When I first saw Kevlin’s session description I was very skeptical, I initially choose another session to go in this slot but the speaker had an emergency so I decided to go. The reason for my skepticism was that the session description kind of made the argument of “beat up the architect”. This session was nothing of the sort, it was very good.
There is always an arhictecture and one or more architects
Kevlin argued that there is always an architecture in your system. The big difference is in how you think about it or come about it and how is responsible for it. In smaller teams and some systems there is no need for a designated “architect”, while in others it makes sense to have a person that focuses on the big picture and tries to hold all the pieces together. In his point of view, this architect should be involved in implementing the architecture in code but not put them in the critical path. This is the only way for an architect to see and feel the pain of the decisions made.
Technical debt
Technical debt is something that all systems have more or less. The big difference is how you handle them and how they came about. He showed a four corned diagram that categorized how debt usually come about.

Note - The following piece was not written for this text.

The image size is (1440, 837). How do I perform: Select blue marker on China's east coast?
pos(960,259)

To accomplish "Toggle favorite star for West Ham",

Reckless (deliberate) | Prudent (deliberate) |
We don’t have time for design | We must ship now and will deal with consequences later |
Reckless (inadvertent) | Prudent (inadvertent) |
“What’s layering?” | Now we know how we should have done it |
It’s quite obvious which of these reasons are the more sane then the others. In Kevlin’s opinion; the only time Technical Debt is ok is when you have a process where you handle bugs and technical debt directly after release so they don’t stack up indefinitely.
Patterns
In his talk, Kevlin also talked about patterns and how they could be in the way of a good architecture. He talked about a workshop they’ve done to find patterns in their own software that resurfaced in more places then one and learned from that. He argued that the purpose of patterns was to “uncover better ways of developing software by seeing what others already have done”. A view I really like and hope I already live by. Patterns are there to help you cut through the woods and get to the meat, not to win a code-beauty contest.
In summary
Kevlin’s view of an architect was more that of a leader. A leader that gives people a sense of progress and helps in delivering software with good quality. It’s a healthy position. I liked his talk, it gave me inspiration and reinforced how I see on my own role at Sogeti as the Lead Solution Architect for Microsoft Practice and will certainly color how I work in that role. Thanks Kevlin.